The Cybercrime Information Center's most current report highlights the fact that monthly phishing attacks have doubled since May 2020.
Dave Piscitello has been involved in the internet for more than four decades and has worked tirelessly toward improving overall security and operations, both as an independent consultant as well as a major figure in various organizations. His current work, which grew out of a project he began at the Internet Corporation for Assigned Names and Numbers (ICANN), is to publish quarterly reports of phishing and malware (and soon, spam) at the Cybercrime Information Center.
The most current report is on phishing, highlighting the fact that monthly attacks have doubled since May 2020. What makes Piscitello's report especially powerful is that it includes data from four commercial information sources, which collected more than a million unique attacks and published their own blocklists.
The four providers involved in the report are the Anti-Phishing Working Group's (APWG) eCrime eXchange (eCX) phishing feed, OpenPhish Phishing Intelligence (premium feed), Cisco's PhishTank API, and Spamhaus Domain Block List.
For many years, Dave was Vice President of Security at ICANN until he retired in 2018. While at ICANN, he participated in global collaborative efforts by security, operations, and law enforcement communities to mitigate Domain Name System (DNS) abuse and malicious uses of domain names.
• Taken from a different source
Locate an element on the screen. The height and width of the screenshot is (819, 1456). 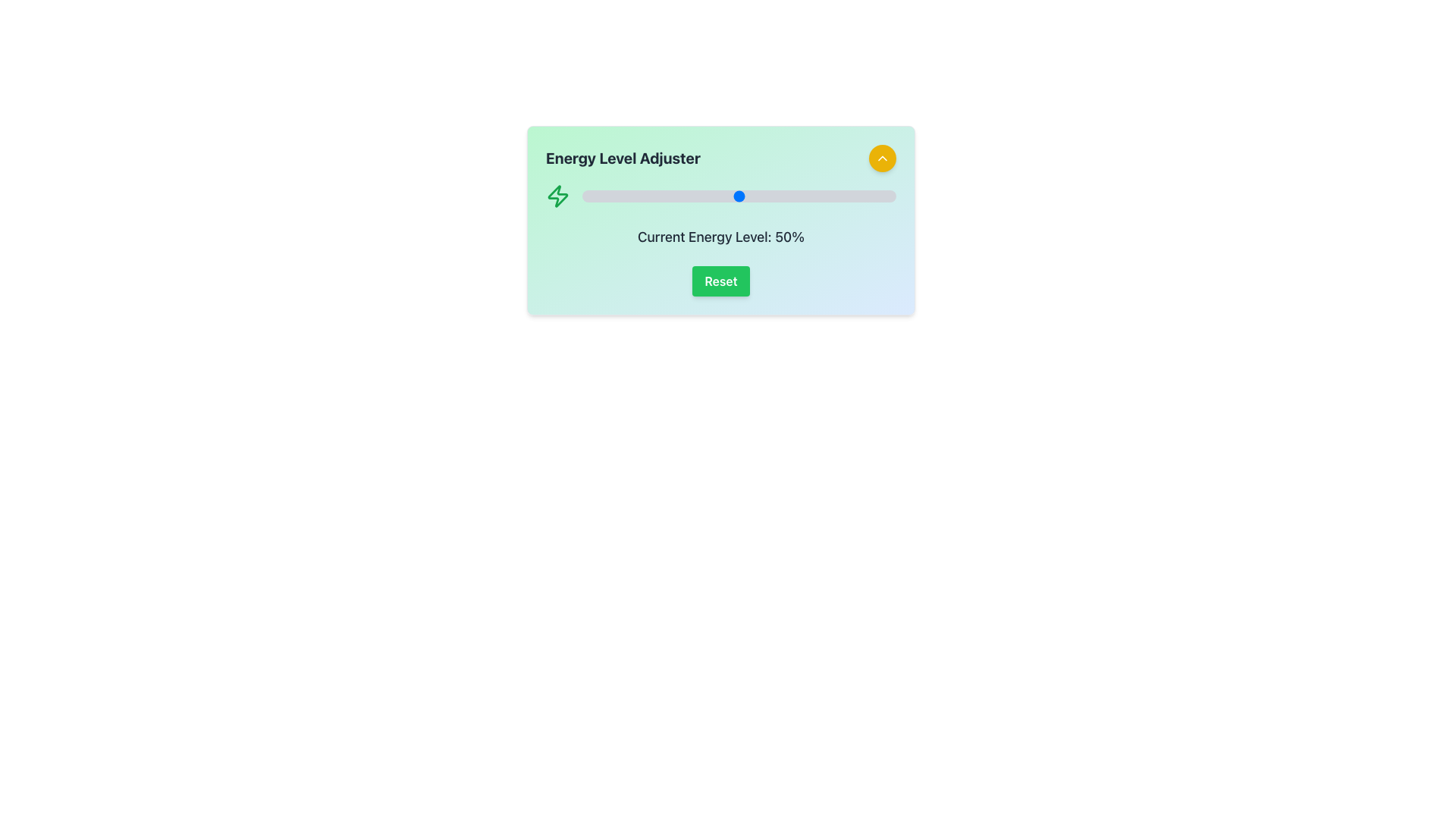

His research covers a wide range of security topics, including proxy and private domain registration abuse, internet directory services, domain seizures, and DNS abuse investigative techniques.
He's also a member of the board of directors for two leading international organizations that are helping to improve security: the Coalition Against Uncommercial Solicited Email, which began fighting against spam in 1997 and has since broadened its work to advocate internet privacy, and the Anti-Phishing Working Group, who assists law enforcement organizations in cyber investigations.
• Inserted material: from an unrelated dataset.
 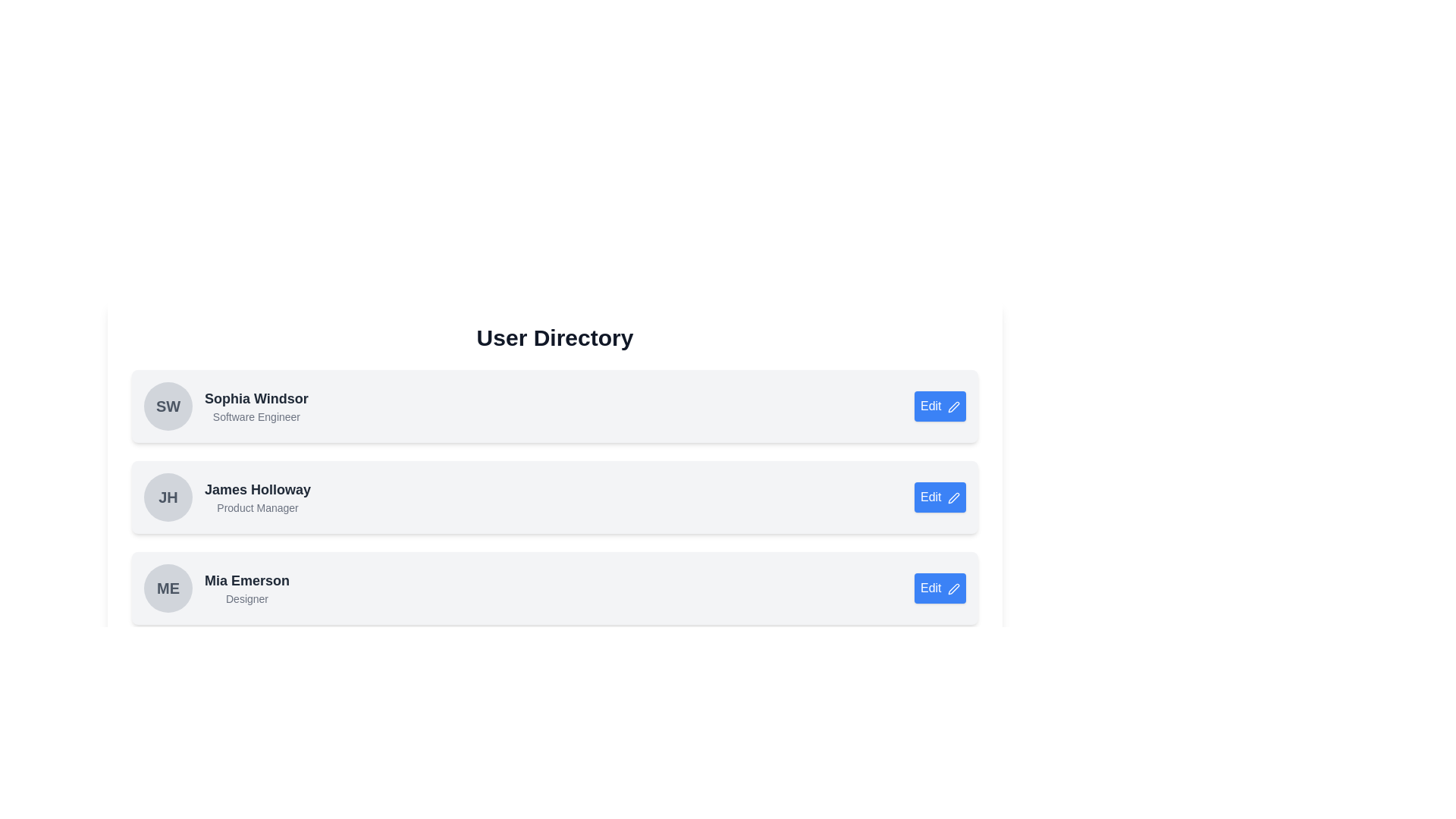 I want to click on the Display component in the User Directory list, which shows the name and job title of an individual, located to the left of the 'Edit' button, so click(x=216, y=587).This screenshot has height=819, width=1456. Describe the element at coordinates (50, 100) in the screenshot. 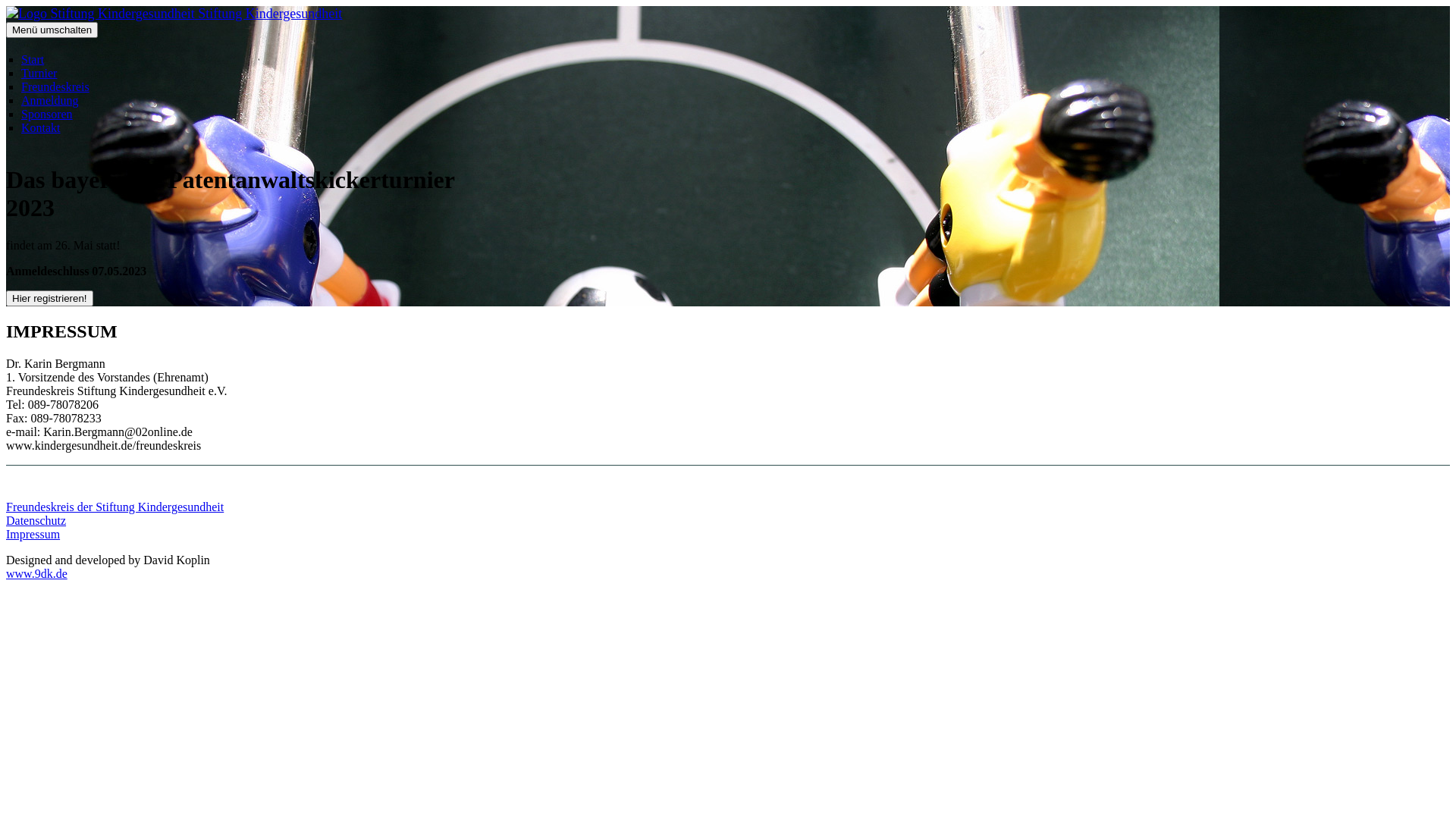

The majority of the attacks detailed in Piscitello's latest report targeted ten brands, as is shown in the diagram below.
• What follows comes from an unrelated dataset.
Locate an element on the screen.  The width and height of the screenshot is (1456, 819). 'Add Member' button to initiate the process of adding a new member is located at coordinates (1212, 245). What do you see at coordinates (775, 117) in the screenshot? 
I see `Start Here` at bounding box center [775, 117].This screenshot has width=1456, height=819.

Image credit: Cybercrime Information Center
Given that the phishing around these popular brands continues to grow, our best advice is to be extra vigilant about reacting to messages that mention these brands.
The report found that 41% of domains reported for phishing were used within 14 days following registration and that the majority of these were reported within 48 hours. This means this group is purposefully used to support phishing attacks, and once used, they are discarded and decommissioned.
“Most people don’t understand that phishing is detected through various sensor networks, and these detect different things,” Piscitello said in an interview. “It is impossible to cover the entire globe and every phishing list has its own regional strengths. What this means is that if you are relying on one phishing list, you are only getting a partial view. If you are using two lists, you are less exposed.”
Commercial antivirus software, such as Avast One, incorporate their own blocklists based on instrumenting their own networks. But still it is useful to examine these public providers because it can show larger trends in attack patterns.
Anyone looking to protect themselves and get an early warning on phishing — which basically means any operating business — should pay careful attention to these trends and understand how phishing works. The problem, as Dave said to me, is “that no matter how small your business is, there is some phisher who has already identified you as a target, either because you are about to launch a new product or service or because you are running some website or merchant software that they can exploit. Phishing is not a problem exclusive to the Fortune 1000. Everyone is a target, and smaller businesses are especially vulnerable to social engineering attacks and because people for the most part lack sufficient security training.”
One of the interesting results from the analysis is that they didn’t find any evidence of phishers running their attacks from any IPv6 websites. “I guess they stick with the easiest and cheapest stuff, and that is IPv4,” he said. Another interesting result is that most attacks originate inside the US.
Finally, for someone who worked for a long time at ICANN, Dave is frustrated with the lack of interest from the domain registrars to combat the bulk domain creation problem. He comments, “You can routinely see patterns where someone is registering hundreds or thousands of domains in a matter of minutes. No human does that, so you have to ask yourself what is the real business purpose? There is none, and it should be stopped.”